Establishment and validation of 5 gene prognostic signature based on T cell-related markers
To investigate the association between T cell-related genes and the survival time of CRC patients, we performed univariate Cox regression analysis to calculate the hazard-associated genes in 5 independent cohorts, followed by cross-analysis with T cell-related genes. The results indicated that SLC2A3, GADD45B, TERF2IP, SLC20A1, and MRPL22 were identified as risk genes in all 5 independent CRC cohorts (Fig. 6A). Subsequently, we employed multivariable Cox regression analysis to construct a prognostic prediction model based on the 5 T cell-related risk genes in the TCGA cohort. The results indicated that the risk score could effectively distinguish the prognostic survival outcomes of CRC patients, with low-risk scores patients having a more favorable prognosis, while high-risk scores patients had a poorer prognosis (Fig. 6B). The results of clinical characteristics and gene expression analysis revealed that with the patient’s risk score increasing, the mortality rate significantly increased, accompanied by increased expression levels of SLC2A3, GADD45B, TERF2IP, and SLC20A1, and decreased expression level of MRPL22 (Fig. 6C). The results of the ROC analysis showed that the 5 T cell-related genes model had predictive AUCs of 0.60, 0.60, and 0.73 for 1 year, 2 years, and 3 years, respectively, indicating that the model exhibited good predictive performance (Fig. 6D).
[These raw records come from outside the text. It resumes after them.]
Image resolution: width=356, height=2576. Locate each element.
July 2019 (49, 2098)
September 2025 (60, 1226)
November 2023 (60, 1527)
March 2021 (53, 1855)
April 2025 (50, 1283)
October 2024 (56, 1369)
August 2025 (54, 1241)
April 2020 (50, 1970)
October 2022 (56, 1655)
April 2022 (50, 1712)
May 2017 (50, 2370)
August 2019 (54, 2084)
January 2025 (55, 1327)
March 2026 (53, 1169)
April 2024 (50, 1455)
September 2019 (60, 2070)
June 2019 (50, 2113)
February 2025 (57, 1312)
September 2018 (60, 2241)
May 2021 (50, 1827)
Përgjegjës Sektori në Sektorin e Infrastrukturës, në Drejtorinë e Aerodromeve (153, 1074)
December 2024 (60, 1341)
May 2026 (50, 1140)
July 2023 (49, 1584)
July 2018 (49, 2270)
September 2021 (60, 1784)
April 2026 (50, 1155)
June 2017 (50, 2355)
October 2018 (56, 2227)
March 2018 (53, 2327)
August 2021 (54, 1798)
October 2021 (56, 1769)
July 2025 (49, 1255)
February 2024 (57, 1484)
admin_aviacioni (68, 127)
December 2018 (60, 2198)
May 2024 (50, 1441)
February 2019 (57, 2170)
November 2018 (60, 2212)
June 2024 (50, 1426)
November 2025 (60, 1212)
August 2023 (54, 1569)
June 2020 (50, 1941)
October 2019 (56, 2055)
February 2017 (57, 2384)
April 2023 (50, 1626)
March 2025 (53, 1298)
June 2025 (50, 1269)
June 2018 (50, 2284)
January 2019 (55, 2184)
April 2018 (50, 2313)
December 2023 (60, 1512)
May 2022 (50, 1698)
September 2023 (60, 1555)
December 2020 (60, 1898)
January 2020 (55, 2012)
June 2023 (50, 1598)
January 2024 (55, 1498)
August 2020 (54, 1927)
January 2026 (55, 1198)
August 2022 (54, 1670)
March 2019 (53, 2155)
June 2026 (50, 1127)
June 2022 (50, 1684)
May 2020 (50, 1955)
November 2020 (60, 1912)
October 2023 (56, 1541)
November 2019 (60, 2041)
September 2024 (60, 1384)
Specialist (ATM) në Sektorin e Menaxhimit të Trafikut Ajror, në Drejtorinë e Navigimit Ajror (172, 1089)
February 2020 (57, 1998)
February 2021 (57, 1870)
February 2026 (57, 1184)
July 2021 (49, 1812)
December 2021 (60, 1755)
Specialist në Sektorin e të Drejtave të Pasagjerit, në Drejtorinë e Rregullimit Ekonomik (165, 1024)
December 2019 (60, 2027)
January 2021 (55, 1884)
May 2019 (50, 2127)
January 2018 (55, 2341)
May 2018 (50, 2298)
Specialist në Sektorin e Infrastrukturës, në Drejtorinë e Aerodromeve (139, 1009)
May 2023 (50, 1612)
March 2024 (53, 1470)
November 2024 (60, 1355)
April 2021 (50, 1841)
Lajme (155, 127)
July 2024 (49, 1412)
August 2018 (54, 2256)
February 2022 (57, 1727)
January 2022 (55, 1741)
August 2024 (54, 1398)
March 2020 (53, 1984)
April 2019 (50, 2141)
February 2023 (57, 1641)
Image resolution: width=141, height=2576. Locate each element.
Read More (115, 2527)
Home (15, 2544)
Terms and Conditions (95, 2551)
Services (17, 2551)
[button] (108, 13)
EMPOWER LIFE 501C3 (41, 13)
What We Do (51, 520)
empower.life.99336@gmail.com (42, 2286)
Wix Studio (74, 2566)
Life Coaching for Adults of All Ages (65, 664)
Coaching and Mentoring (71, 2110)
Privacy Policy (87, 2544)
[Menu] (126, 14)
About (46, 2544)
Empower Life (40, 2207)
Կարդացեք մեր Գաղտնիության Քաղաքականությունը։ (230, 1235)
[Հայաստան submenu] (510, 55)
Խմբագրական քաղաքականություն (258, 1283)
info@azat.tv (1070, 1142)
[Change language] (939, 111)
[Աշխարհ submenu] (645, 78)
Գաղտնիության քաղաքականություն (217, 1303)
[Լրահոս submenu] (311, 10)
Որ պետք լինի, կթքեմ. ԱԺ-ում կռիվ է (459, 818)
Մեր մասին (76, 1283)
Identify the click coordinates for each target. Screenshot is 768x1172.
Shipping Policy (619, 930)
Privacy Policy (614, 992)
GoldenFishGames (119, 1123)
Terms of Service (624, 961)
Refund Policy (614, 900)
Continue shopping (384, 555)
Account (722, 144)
We further included two independent CRC cohorts for validation of the model’s predictive performance. The results demonstrated that the 5 T cell-related genes model could significantly distinguish the survival outcomes of patients in the GSE39582 cohort and exhibited good predictive performance (Fig. 6E-G). The validation results in the GSE41258 cohort also supported the same conclusion, confirming the robustness of the 5 T cell-related genes model in predicting CRC patient prognosis (Fig. 6H-J).